Rising tuition fees prompted students and supporters to hold protests in Montreal in June 2012. According to a report released Wednesday, tuition and compulsory fees at Canadian universities are expected to rise to an average of $7,437 per student in 2016-17, quadruple the 1990-91 level. (Paul Chiasson/Canadian Press)
The cost of a university degree in Canada is getting steeper, with tuition and other compulsory fees expected to have quadrupled from 1990 to 2017, adjusting for inflation, and students in Ontario are paying most, according to research by a policy think-tank.
Average fees have increased from $1,464 in 1990-91 to $6,348 in 2012-13, and they are expected to climb to $7,437 in 2016-17. This fall, they are predicted to be $6,610, according to a report released Wednesday by the Canadian Centre for Policy Alternatives.
The report, titled "Degrees of Uncertainty: Navigating the Changing Terrain of University Finance," is by the centre's senior economist, David Macdonald, and co-authors Erika Shaker, director of the education project, and Nigel Wodrich, an economics and politics student at the University of Ottawa.

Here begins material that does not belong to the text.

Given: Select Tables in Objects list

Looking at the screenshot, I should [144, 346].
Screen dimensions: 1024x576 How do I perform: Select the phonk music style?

"Some provincial governments are taking notice of and responding to growing public concern over student debt loads, economic and employment uncertainty, and the long-term ramifications being felt by students and their families," they write. "These responses have not resulted in across-the-board fee reductions.
"Provincial governments have largely preferred to go the route of directed assistance measures," the Ottawa-based centre adds, noting that students are increasingly having to turn to loans, grants and bursaries, tax credits and loans forgiveness to work their way toward a post-secondary education.
"While this does impact in-province affordability, it … creates a situation where the only students who leave the province to pursue a degree are the ones who can afford to."
Newfoundland and Labrador, where tuition fees have been frozen since 2003-04, has the lowest tuition and other compulsory fees in Canada, with universities charging an average of $2,872 this fall. The cost is expected to rise to $2,886 in 2016-17, according to the report by the independent, non-profit institute.